> **TASK ITEM**
Which lines of the data contain the string "user"? Copy every one.
════════════════
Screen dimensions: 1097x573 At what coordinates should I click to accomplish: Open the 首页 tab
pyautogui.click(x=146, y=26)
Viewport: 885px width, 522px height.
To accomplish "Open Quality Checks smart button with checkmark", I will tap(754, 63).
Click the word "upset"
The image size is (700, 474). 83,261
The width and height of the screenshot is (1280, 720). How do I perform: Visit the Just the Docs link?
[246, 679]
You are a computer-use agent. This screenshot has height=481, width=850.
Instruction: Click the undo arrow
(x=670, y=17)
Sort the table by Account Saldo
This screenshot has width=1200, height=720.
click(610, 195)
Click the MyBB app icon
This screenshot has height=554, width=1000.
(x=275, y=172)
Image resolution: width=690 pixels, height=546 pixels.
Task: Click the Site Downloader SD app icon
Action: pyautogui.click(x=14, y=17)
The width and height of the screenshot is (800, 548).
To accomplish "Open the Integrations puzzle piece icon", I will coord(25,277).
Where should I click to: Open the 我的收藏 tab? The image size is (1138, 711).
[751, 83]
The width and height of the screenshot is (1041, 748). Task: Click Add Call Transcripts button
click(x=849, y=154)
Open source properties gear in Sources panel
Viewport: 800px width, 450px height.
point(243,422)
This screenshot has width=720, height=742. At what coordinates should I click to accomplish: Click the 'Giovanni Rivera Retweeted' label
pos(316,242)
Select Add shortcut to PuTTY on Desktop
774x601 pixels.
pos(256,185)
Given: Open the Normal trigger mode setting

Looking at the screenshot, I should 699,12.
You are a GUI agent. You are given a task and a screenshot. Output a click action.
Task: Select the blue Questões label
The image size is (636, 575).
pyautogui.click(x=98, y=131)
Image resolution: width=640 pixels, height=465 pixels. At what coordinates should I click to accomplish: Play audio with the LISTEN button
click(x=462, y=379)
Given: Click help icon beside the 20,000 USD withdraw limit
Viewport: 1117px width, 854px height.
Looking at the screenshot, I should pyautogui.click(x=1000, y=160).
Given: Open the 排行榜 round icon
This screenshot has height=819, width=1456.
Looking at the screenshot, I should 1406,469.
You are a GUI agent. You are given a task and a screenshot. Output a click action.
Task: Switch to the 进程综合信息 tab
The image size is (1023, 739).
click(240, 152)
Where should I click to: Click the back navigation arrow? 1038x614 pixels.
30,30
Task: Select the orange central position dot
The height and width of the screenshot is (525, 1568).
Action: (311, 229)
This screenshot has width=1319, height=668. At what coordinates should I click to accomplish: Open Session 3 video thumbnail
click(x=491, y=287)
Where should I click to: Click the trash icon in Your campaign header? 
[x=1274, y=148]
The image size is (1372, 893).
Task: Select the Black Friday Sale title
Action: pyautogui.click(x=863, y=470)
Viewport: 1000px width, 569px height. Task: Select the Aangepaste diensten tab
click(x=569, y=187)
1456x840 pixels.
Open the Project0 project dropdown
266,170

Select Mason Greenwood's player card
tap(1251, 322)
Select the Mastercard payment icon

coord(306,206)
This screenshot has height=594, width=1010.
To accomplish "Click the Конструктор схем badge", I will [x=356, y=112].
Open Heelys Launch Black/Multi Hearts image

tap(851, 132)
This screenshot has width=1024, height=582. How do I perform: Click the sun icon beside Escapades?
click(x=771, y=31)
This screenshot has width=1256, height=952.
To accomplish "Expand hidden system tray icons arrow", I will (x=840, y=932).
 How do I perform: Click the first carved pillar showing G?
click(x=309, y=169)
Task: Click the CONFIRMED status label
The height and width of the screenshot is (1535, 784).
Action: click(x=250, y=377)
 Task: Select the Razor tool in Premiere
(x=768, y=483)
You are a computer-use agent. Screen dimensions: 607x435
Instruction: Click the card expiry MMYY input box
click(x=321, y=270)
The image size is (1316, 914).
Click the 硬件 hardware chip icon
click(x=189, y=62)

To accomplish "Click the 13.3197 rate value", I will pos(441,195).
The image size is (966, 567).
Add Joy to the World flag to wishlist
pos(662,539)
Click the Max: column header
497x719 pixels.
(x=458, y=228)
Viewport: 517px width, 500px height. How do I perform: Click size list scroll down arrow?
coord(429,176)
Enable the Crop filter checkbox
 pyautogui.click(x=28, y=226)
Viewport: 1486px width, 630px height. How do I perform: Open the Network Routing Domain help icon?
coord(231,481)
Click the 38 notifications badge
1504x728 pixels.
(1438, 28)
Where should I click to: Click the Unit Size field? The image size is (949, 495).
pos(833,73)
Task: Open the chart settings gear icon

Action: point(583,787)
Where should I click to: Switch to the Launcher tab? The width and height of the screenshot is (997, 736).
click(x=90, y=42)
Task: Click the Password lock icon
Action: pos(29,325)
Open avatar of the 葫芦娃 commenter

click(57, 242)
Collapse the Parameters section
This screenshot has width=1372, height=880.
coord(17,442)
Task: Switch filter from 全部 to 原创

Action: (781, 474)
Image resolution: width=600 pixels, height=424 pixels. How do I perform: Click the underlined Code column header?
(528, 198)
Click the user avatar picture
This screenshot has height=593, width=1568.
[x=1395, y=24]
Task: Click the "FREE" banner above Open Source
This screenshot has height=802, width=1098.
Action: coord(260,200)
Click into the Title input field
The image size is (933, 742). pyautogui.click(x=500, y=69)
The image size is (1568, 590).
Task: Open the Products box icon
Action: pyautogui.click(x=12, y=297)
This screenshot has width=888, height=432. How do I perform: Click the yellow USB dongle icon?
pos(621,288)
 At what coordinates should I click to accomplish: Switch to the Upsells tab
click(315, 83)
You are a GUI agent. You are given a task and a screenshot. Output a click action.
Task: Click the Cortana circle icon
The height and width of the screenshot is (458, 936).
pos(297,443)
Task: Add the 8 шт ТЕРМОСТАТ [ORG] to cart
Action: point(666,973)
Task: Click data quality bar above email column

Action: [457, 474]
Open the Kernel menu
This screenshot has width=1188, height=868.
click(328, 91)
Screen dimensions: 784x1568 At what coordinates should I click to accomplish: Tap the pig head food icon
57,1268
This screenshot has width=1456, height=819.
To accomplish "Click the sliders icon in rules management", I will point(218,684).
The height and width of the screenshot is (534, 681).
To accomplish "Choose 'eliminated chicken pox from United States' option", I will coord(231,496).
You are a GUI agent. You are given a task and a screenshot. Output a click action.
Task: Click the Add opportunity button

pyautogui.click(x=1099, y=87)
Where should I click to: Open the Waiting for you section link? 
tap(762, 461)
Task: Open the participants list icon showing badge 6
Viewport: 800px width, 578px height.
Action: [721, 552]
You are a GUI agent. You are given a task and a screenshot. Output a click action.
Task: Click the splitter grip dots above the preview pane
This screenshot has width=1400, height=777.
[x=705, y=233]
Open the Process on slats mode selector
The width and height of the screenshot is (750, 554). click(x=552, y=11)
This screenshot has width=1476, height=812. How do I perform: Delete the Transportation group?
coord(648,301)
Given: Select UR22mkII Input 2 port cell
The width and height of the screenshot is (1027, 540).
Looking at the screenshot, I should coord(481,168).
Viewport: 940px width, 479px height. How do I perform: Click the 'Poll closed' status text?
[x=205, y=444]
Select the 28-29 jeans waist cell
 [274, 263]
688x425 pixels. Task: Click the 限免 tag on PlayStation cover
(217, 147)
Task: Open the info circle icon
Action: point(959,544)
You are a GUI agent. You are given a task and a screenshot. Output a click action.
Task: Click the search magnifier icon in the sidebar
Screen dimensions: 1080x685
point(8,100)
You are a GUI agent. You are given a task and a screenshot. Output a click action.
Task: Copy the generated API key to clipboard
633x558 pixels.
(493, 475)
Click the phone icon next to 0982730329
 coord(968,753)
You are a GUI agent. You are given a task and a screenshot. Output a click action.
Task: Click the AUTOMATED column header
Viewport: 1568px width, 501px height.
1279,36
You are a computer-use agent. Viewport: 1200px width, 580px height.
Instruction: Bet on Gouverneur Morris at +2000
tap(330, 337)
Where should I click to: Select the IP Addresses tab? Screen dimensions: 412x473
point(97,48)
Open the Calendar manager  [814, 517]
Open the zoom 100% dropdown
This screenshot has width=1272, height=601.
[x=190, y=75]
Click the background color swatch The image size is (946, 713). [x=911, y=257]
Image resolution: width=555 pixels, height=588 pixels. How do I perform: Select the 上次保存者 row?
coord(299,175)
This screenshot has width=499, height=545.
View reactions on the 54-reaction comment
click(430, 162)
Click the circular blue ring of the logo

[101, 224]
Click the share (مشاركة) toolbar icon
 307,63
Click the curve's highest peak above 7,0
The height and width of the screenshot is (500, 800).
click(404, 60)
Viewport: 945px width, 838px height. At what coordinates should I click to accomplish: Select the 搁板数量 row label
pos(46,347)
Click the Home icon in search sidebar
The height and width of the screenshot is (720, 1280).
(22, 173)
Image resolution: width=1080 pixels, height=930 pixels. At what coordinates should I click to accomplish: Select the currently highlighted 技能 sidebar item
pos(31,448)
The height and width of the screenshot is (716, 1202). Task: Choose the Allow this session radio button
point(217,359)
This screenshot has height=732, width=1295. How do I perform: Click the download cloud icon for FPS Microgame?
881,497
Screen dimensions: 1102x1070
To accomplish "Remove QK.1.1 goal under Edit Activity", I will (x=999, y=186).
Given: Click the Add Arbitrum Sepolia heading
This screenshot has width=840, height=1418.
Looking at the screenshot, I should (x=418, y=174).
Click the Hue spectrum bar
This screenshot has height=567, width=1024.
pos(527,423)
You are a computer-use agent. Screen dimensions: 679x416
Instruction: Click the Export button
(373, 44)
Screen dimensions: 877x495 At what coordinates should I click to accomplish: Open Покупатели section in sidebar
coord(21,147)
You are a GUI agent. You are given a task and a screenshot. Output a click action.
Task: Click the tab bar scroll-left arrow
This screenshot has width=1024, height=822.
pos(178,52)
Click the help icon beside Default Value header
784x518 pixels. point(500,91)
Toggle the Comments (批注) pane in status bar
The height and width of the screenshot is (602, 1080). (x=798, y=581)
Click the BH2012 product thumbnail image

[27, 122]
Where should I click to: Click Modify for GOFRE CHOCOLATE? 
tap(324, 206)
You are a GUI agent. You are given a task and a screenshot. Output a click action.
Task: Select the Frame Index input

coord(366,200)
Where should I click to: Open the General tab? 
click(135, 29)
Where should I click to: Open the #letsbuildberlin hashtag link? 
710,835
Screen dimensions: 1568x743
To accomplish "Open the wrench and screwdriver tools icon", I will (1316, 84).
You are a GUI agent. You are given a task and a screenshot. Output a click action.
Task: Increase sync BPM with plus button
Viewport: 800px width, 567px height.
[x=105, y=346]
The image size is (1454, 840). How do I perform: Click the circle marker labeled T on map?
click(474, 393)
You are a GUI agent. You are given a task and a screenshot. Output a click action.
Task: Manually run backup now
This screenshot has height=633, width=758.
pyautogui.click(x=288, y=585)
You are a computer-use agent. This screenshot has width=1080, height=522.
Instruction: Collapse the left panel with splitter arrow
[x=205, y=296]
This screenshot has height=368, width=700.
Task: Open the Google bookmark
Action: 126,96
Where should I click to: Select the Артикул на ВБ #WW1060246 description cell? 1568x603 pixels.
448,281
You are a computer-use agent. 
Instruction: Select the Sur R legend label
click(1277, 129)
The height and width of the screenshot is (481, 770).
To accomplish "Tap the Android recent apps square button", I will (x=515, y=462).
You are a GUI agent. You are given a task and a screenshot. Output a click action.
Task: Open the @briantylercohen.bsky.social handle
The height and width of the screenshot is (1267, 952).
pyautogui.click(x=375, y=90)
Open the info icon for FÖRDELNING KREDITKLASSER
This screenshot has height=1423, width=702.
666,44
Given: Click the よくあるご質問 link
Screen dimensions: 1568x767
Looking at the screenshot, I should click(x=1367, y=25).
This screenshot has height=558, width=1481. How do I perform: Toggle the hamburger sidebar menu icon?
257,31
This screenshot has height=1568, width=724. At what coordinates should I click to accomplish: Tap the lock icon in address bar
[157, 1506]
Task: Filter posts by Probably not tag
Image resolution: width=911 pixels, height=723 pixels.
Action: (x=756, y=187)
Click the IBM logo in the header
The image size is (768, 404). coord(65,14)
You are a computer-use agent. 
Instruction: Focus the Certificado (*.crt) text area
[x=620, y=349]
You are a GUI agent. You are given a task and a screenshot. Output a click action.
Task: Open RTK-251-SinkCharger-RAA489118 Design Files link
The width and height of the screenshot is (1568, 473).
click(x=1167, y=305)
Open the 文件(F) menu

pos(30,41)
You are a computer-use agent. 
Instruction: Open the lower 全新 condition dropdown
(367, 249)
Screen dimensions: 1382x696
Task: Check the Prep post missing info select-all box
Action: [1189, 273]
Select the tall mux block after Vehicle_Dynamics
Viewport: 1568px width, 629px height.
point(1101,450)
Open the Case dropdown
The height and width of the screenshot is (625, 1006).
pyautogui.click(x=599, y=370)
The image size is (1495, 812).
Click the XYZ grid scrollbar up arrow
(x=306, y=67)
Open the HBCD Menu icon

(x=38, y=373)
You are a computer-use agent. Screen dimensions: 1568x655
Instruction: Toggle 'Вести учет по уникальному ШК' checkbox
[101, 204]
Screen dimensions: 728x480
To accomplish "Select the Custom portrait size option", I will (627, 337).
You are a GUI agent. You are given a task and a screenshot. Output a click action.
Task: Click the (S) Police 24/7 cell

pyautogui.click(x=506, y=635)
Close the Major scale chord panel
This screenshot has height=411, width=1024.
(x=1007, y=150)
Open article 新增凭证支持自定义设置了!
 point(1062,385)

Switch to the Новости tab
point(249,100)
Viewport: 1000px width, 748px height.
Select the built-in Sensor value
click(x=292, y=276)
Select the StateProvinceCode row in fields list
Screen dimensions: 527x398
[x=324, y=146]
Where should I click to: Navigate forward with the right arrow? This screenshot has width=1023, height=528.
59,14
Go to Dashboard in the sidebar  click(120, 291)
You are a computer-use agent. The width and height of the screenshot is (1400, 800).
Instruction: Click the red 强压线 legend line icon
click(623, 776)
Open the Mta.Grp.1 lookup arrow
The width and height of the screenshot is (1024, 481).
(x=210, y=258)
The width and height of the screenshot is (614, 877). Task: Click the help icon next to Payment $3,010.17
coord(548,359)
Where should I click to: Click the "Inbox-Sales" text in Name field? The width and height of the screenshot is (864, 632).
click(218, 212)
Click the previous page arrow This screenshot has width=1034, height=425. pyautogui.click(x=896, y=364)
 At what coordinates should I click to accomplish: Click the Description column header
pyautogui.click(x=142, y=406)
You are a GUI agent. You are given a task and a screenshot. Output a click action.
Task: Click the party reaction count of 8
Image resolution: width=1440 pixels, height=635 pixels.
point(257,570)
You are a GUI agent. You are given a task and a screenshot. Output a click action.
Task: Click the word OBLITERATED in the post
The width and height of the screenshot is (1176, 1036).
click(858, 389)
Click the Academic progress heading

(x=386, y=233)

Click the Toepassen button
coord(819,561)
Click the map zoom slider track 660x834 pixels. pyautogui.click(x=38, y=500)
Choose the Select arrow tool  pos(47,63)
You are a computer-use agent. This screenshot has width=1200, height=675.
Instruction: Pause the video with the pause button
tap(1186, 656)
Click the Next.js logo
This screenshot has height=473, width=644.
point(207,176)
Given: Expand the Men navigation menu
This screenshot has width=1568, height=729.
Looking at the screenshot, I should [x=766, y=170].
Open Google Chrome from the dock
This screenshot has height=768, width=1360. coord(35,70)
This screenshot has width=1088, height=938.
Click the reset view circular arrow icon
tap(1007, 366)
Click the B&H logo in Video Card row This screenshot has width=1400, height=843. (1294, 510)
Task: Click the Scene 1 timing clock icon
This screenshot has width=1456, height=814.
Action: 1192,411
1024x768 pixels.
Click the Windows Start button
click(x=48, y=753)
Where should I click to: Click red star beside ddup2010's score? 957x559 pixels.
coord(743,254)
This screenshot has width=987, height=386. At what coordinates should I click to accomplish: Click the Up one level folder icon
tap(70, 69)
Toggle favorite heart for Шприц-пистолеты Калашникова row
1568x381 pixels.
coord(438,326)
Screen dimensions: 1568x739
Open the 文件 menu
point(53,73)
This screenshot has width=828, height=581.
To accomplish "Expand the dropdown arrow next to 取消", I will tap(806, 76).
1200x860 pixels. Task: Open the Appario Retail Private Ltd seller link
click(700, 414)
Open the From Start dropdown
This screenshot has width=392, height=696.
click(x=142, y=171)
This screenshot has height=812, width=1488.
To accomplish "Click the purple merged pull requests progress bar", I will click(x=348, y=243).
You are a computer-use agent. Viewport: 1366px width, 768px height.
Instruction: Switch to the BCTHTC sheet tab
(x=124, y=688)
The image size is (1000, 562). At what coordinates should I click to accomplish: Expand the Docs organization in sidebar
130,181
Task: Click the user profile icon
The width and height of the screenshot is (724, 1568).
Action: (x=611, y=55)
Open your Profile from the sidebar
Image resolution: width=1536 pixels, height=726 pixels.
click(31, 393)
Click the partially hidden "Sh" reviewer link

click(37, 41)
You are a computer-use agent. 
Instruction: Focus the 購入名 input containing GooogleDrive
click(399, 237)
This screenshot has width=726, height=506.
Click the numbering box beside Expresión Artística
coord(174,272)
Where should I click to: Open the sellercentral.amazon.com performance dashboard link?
════════════════
> **ANSWER FOR THE TASK**
Click the user avatar picture
Task: Click the user profile icon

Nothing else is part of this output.